John Lennon and Leon Wildes in front of Thurgood Marshall United States Courthouse in New York City. Between 1972 and 1976, Lennon and his wife, Yoko Ono, fought their deportation in a politically tinged case that reached the Second Circuit. (Courtesy of Wildes & Weinberg PC)

In 1972, a British man hired Leon Wildes of Wildes & Weinberg PC, a New York-based boutique firm, to represent him in a deportation case that centered on a cannabis offense. That man was John Lennon.

U.S. immigration authorities had denied Lennon a green card because of a conviction for cannabis possession that followed him from the United Kingdom, and had given him 60 days to leave the country.

Wildes, who had no idea who Lennon was when he met him, ended up winning the case after a yearslong legal battle that uncovered the selective prosecution of the Beatles musician and his wife, Yoko Ono, whom the Nixon administration considered politically dangerous because they opposed the war in Vietnam and were influential with voters.

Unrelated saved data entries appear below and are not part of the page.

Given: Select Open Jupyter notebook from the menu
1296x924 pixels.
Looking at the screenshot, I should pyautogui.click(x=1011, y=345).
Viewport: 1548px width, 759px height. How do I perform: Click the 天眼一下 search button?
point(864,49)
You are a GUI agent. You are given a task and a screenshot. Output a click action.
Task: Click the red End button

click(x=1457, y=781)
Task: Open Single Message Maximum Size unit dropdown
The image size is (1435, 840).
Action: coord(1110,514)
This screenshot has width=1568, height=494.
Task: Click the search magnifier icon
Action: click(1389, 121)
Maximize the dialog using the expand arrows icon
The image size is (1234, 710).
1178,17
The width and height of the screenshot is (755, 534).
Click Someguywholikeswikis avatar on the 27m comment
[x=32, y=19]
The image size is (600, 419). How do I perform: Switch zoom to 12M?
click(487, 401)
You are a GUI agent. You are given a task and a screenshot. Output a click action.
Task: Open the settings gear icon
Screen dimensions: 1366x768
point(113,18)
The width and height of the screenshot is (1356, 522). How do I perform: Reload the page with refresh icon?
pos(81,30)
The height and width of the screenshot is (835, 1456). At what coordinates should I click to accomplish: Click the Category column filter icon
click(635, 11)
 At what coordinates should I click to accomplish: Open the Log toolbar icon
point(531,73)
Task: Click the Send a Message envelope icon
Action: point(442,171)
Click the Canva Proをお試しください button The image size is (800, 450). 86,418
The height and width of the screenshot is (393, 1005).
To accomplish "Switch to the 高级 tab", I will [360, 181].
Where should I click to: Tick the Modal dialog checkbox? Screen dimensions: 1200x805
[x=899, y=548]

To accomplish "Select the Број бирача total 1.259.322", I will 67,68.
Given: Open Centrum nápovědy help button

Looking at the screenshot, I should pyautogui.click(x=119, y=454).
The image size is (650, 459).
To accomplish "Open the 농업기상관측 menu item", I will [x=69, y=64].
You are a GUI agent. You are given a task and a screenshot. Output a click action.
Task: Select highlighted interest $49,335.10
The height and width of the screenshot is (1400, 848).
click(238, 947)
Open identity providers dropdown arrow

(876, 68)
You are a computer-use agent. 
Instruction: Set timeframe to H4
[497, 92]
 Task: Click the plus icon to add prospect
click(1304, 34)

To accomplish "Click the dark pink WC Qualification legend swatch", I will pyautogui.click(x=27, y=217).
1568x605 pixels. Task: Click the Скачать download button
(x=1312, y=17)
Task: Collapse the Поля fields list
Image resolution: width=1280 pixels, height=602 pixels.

But the case also gave worldwide visibility to an immigration policy that gave enormous weight to marijuana offenses — and still does.

“My dad brought this sore subject out in the Lennon case,” Michael Wildes, a managing partner at Wildes & Weinberg, which has many celebrity clients, told Law360. “To this day, we still get rock stars who have drug convictions calling our office on immigration consequences.”

Laws have changed since the Lennon case, Wildes said, but drug policy has remained unfavorable to immigrants. And in most cases, it is ordinary people, not rock stars, who bear the brunt of it. According to a report by Drug Policy AllianceU.S. Immigration and Customs Enforcement made over 67,000 arrests for nontraffic drug offenses in fiscal year 2019. After illegal entry, drug offenses were the most common cause of deportation, the report says.

Recreational cannabis use for adults is now legal in 19 states, and with legalization comes a host of social equity initiatives that seek to reverse some of the effects decades of marijuana prohibition have had, particularly on communities of color.